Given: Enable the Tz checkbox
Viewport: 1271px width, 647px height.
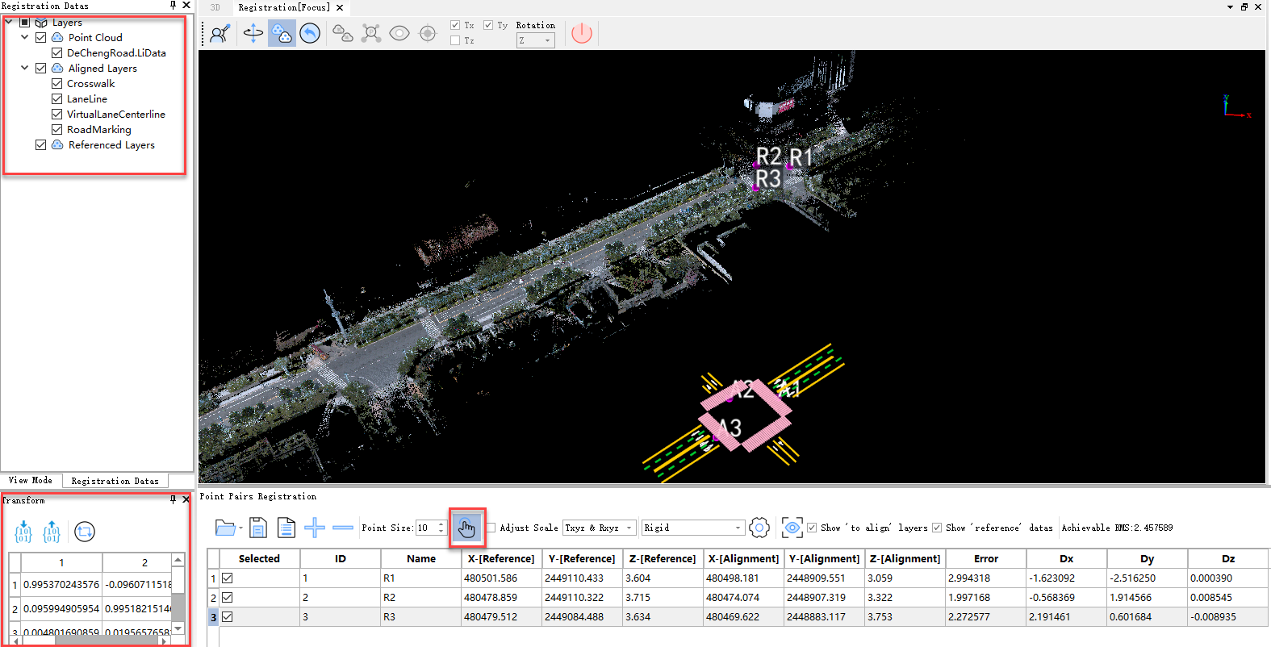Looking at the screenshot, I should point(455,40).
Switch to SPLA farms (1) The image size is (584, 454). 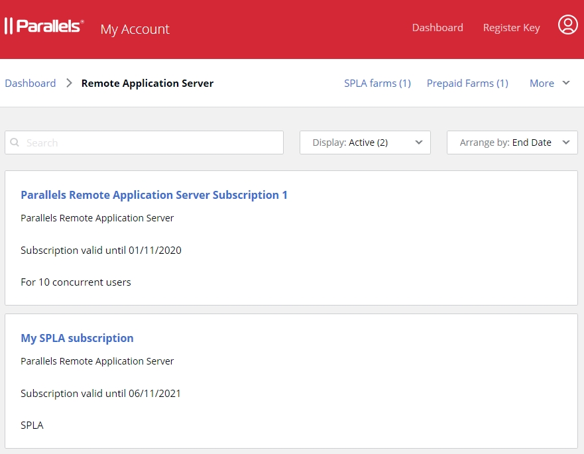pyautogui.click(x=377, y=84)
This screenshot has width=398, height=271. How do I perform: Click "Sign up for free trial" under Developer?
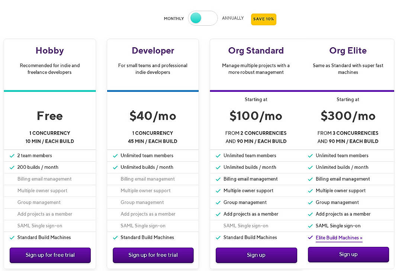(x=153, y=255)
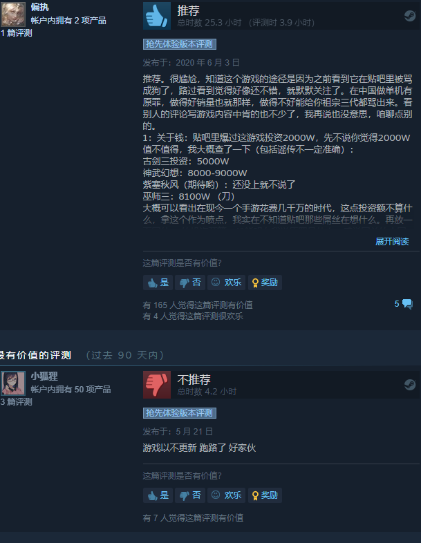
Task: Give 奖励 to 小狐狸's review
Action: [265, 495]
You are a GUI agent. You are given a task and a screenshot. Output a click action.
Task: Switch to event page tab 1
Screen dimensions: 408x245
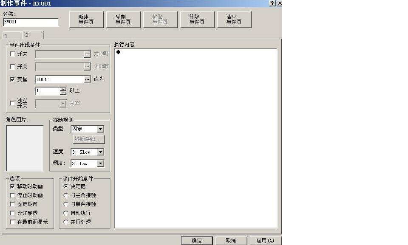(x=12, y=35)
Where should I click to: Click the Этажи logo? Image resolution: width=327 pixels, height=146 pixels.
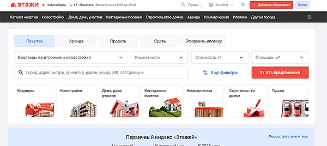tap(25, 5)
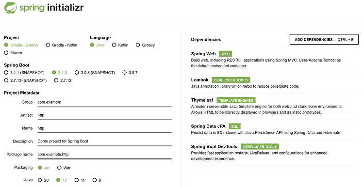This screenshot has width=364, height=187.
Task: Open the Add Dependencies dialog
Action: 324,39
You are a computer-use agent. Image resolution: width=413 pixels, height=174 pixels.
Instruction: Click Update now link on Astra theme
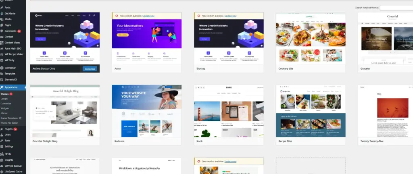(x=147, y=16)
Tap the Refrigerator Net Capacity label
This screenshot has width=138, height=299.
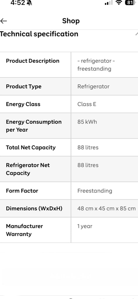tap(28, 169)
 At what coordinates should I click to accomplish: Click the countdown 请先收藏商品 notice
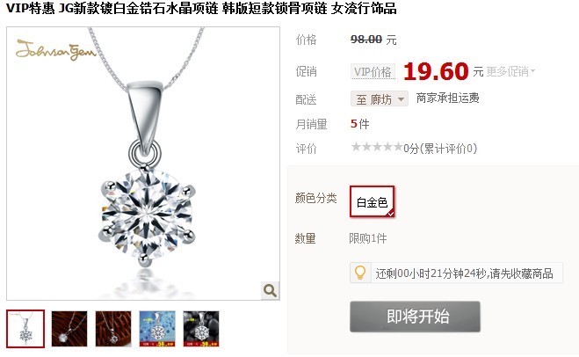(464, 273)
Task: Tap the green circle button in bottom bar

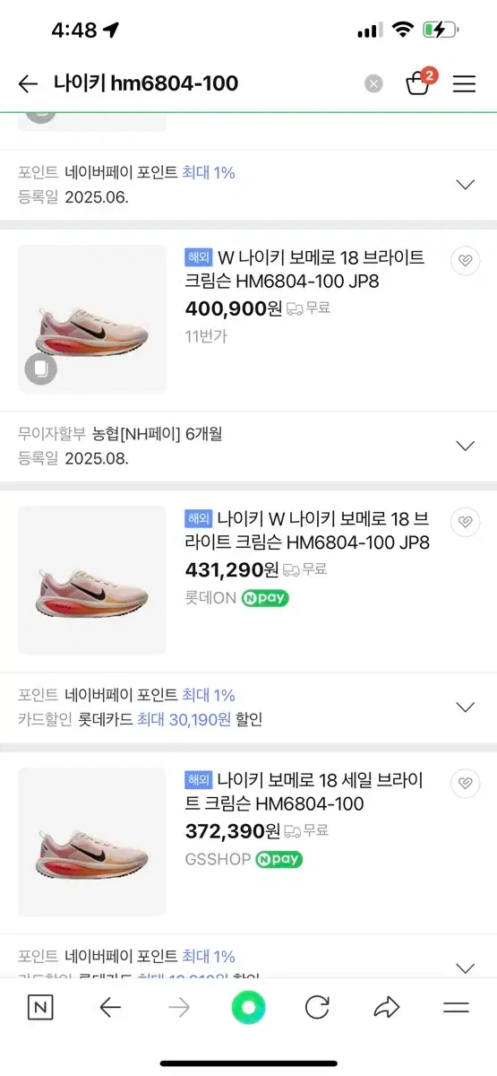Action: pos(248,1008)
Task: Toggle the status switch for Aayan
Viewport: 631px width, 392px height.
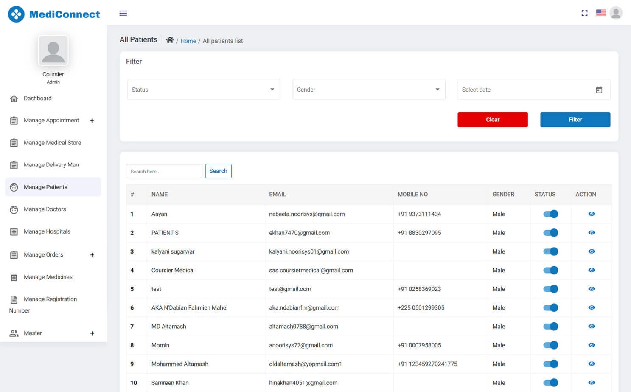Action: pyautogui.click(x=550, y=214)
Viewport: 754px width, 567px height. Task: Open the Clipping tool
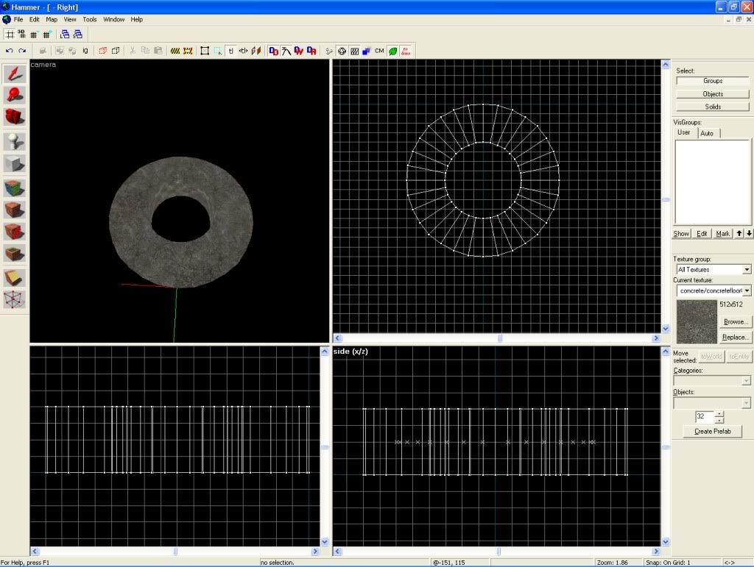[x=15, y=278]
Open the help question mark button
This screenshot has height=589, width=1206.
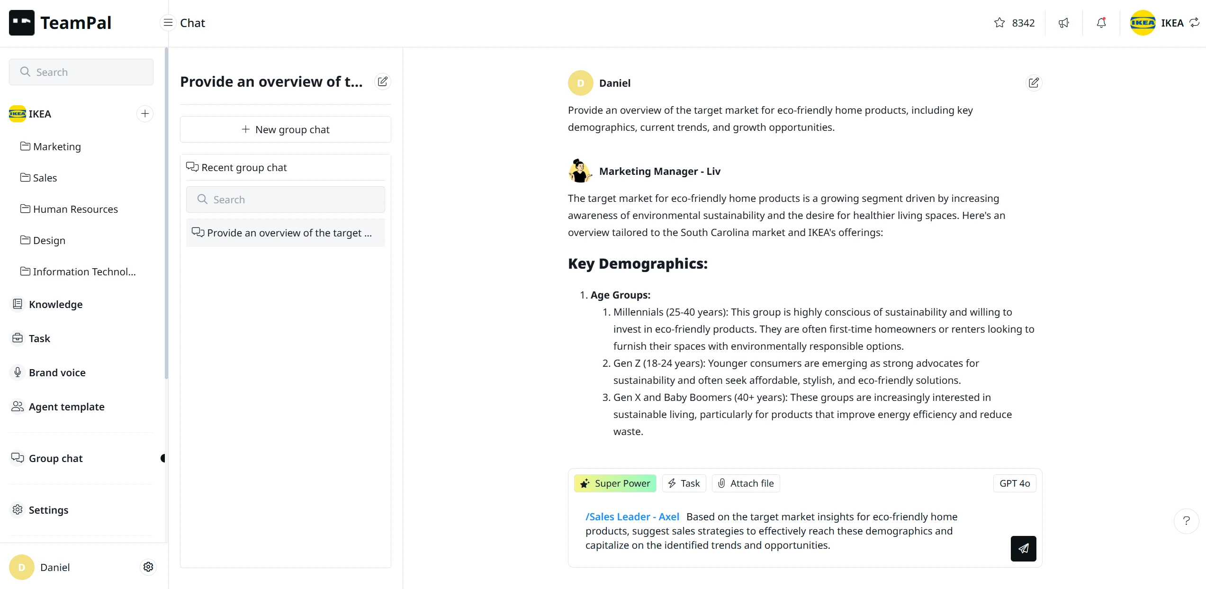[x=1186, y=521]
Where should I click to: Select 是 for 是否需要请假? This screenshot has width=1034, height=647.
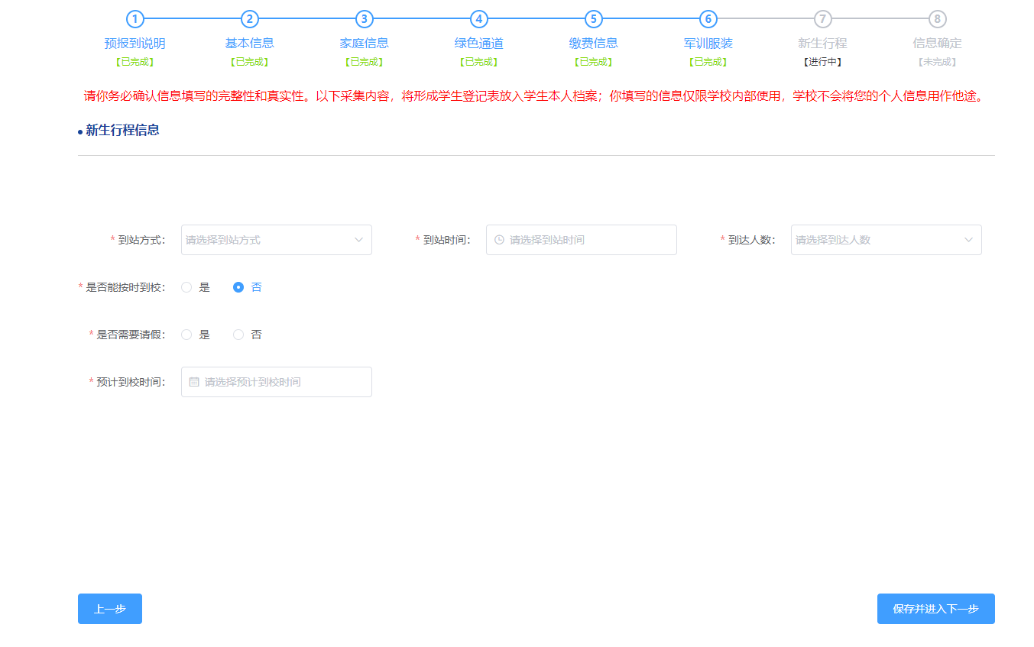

┄┄┄┄┄┄

- [YOUR GOAL]
Make a copy of each line in the records above that has the word "agent".

- [PROBLEM SOLUTION]
You are a GUI agent. You are given a task and a screenshot. Output a click action.
You are a computer-use agent. Image resolution: width=413 pixels, height=174 pixels.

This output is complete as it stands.